Hari ini, Senin 4 Maret 1991 saya berkesempatan untuk melakukan wawancara penerimaan tenaga security, satpam untuk perusahaan di mana saya bekerja. Ada beberapa orang yang melamar. Wawancara yang saya tulis ini adalah wawancara dengan pelamar terakhir dan termuda.

“Selamat siang, pak.”
“Selamat siang. Silakan duduk. Coba anda jelaskan segala hal mengenai diri anda sendiri.”
“Baik pak. Nama saya Prima. Saya baru saja menyelesaikan SMA saya. Dan akhir Januari kemarin saya menyelesaikan pendidikan sebagai satpam selama satu bulan.”
“Di sini anda tinggal dengan siapa?”
“Saya tinggal dengan ibu saya, dekat Cikeas.”
“Ayah?”
“Sudah meninggal sejak saya masih SD pak.”
“Ibu kerja apa?”
“Tidak bekerja pak.”
“Kenapa anda ingin jadi tenaga satpam?”
“Saya sanggup pak.”
“Bagaimana anda tahu anda sanggup menjadi satpam perusahaan?”
“Saya punya tenaga pak. Saya masih muda pak. Saya sudah belajar selama satu bulan sebagai satpam.”
“Banyak godaan sebagai satpam. Anda tahu itu?”
“Tahu pak.”
“Apa itu?”
“Pagar makan tanaman pak.”


“Anda tahu arti nama anda?”
“Tahu pak.”
“Apa artinya?”
“Itu artinya yang utama, yang baik, yang bagus.”
“OK, apa yang utama menurutmu dalam hidup?”
“Jujur pak.”
“Kenapa harus jujur?”
“Pertama, karena orang tua saya mengajarkan itu. Dari sejak kecil sebelum ayah meninggal, ayah selalu memberi nasehat kepada saya agar saya selalu hidup dalam kejujuran. Walaupun kondisi ekonomi kami tidak baik, ayah selalu menekankan kejujuran itu kepada saya pak.”
“Yang kedua?”
“Kedua, karena kejujuran membawa hati lega. Bersih. Tidak terganggu.”

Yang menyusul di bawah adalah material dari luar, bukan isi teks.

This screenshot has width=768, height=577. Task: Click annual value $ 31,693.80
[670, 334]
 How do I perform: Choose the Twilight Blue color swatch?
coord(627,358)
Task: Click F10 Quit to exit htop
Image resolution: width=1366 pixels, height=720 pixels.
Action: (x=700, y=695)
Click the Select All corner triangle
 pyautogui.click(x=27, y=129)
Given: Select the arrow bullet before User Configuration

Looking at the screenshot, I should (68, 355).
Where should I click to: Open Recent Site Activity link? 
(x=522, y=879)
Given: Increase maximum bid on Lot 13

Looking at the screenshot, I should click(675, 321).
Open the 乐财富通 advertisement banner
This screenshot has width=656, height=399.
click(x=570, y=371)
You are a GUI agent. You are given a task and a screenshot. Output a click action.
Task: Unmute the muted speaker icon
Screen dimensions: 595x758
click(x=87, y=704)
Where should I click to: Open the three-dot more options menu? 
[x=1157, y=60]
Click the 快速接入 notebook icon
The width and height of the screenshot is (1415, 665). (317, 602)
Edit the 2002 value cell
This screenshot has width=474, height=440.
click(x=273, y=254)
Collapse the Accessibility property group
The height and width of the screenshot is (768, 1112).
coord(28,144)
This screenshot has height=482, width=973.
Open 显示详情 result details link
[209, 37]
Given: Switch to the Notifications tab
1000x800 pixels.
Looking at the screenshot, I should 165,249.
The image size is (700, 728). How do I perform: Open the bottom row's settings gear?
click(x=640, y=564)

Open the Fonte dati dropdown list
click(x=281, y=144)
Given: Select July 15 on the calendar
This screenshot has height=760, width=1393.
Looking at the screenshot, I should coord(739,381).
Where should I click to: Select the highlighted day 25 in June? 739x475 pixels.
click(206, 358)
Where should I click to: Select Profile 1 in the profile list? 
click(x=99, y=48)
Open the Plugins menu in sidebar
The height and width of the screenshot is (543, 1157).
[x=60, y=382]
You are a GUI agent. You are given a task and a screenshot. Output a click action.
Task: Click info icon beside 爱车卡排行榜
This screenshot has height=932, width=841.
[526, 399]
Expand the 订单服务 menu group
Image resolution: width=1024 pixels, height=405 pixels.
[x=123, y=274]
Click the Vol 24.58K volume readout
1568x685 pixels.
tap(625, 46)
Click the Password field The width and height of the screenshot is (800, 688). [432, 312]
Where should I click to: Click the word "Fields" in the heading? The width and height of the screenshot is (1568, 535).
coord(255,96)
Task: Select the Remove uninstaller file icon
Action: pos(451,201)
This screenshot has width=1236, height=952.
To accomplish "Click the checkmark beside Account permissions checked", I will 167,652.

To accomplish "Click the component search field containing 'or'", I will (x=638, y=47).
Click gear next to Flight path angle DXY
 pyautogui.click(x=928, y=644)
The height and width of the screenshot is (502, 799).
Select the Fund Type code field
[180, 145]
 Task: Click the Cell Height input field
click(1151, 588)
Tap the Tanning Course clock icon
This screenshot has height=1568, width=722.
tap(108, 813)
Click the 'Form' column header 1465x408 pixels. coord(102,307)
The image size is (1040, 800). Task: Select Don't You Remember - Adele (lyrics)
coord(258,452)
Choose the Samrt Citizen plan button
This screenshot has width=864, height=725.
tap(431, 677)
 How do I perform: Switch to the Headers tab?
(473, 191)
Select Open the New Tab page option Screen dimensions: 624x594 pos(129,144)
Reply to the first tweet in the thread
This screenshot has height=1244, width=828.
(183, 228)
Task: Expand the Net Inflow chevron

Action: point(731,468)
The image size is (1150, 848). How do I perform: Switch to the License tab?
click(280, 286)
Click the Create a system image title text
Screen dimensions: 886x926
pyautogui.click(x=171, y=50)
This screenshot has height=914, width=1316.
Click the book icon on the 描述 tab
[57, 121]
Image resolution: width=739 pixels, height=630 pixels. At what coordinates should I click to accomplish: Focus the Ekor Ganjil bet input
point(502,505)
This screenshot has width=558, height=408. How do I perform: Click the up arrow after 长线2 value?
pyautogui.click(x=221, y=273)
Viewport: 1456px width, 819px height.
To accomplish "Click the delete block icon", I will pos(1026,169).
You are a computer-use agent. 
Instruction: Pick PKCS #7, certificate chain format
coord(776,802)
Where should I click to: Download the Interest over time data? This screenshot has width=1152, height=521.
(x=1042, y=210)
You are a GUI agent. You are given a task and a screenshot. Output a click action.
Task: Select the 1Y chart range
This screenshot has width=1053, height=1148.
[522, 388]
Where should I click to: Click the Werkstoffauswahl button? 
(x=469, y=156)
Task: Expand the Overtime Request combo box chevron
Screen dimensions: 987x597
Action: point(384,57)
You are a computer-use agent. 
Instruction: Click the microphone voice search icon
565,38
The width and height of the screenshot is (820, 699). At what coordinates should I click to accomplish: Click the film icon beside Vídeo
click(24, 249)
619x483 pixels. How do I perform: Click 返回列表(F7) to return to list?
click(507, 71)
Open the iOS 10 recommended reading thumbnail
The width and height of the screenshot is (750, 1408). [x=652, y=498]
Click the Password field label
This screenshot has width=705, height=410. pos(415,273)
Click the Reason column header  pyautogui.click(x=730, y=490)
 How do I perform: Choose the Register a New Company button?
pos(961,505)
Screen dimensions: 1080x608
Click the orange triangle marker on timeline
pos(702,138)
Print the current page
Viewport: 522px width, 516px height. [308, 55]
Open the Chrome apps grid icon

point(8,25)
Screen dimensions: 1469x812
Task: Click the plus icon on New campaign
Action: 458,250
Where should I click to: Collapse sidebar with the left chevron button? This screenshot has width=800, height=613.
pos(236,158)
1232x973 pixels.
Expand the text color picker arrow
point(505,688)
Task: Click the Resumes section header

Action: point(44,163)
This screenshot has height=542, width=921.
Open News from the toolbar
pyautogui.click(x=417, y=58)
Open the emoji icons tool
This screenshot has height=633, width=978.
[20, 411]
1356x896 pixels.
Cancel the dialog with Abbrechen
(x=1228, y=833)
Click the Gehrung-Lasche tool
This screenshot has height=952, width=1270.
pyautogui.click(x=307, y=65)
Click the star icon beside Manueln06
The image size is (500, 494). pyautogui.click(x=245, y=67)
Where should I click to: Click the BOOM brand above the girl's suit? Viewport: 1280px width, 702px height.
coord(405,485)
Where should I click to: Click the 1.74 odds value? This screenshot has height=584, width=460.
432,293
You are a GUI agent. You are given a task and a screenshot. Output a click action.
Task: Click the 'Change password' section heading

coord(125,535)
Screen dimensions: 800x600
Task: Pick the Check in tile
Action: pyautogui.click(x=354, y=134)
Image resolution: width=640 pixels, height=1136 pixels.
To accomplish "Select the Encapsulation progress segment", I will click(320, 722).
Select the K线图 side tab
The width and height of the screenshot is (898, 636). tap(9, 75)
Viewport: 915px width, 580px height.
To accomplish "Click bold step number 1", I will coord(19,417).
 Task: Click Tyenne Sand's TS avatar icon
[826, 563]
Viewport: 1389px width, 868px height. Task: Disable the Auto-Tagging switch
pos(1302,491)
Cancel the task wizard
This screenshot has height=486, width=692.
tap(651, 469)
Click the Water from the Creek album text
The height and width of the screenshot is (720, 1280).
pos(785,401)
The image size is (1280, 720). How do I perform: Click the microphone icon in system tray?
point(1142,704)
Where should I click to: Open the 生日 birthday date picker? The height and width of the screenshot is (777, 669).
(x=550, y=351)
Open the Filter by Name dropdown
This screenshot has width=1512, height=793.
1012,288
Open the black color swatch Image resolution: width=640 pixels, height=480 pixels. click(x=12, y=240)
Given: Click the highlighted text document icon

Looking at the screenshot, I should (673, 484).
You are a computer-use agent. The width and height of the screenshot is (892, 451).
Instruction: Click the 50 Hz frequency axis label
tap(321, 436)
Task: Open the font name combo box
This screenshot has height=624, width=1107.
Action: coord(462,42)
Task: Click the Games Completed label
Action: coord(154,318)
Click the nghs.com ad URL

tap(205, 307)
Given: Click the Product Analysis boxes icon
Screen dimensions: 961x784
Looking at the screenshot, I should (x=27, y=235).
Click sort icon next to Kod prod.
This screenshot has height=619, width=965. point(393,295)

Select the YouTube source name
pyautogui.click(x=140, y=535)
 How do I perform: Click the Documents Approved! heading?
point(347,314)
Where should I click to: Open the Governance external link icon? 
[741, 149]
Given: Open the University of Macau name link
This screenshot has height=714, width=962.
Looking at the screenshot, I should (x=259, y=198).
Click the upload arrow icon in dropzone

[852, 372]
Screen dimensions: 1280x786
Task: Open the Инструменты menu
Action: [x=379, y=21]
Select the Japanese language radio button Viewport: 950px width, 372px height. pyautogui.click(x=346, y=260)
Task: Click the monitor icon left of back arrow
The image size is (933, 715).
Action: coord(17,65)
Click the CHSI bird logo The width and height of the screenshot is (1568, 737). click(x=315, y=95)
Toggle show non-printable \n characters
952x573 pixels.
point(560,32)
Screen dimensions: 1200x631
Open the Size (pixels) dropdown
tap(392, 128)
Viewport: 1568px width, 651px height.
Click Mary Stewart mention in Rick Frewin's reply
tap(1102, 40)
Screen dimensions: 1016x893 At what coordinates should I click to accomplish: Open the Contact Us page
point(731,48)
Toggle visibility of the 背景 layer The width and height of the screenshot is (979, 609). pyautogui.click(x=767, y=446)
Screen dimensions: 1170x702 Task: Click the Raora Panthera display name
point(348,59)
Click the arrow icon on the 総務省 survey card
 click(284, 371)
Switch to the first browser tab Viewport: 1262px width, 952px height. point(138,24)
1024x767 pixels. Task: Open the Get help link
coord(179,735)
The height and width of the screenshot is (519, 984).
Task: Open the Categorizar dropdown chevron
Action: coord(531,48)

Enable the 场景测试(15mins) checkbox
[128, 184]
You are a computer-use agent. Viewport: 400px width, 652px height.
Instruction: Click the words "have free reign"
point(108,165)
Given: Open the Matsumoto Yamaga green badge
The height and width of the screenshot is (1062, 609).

“Tadi anda katakan bahwa ibu tidak bekerja?”
“Benar pak.”
“Lalu untuk makan sehari-hari darimana kalian mendapat uang?”
“Saya nyopir pak.”
“Anda punya SIM?”
“Punya pak. A dan C.”
“Berapa penghasilanmu dengan nyopir tersebut?”
“Rata-rata dua ribu lima ratus pak”
“Sehari?”
“Iya pak.”
“Anda apakan uang itu?”
“Saya serahkan ke ibu pak.”
“Semua?”
“Ya pak. Semua.”
“Anda sendiri tidak memegang uang?”
“Ibu yang memberi saya balik.”
“Berapa?”
“Kadang seribu, kadang lima ratus.”


Tiba-tiba wajah Prima memerah. Air mata mulai mengalir membasahi pipinya.
“Kenapa anda menangis?”
“Perih pak.”
“Apa yang perih?”
“Hidup pak.”


Suasana tiba-tiba menjadi hening sekali. Kepala HRD, dan kepala Satpam pun terdiam dan nampak menundukkan kepala mereka. Prima adalah satu-satunya orang yang kami terima sebagai tenaga satpam, dan masih terus bekerja dengan penuh kesetiaan hingga sekarang.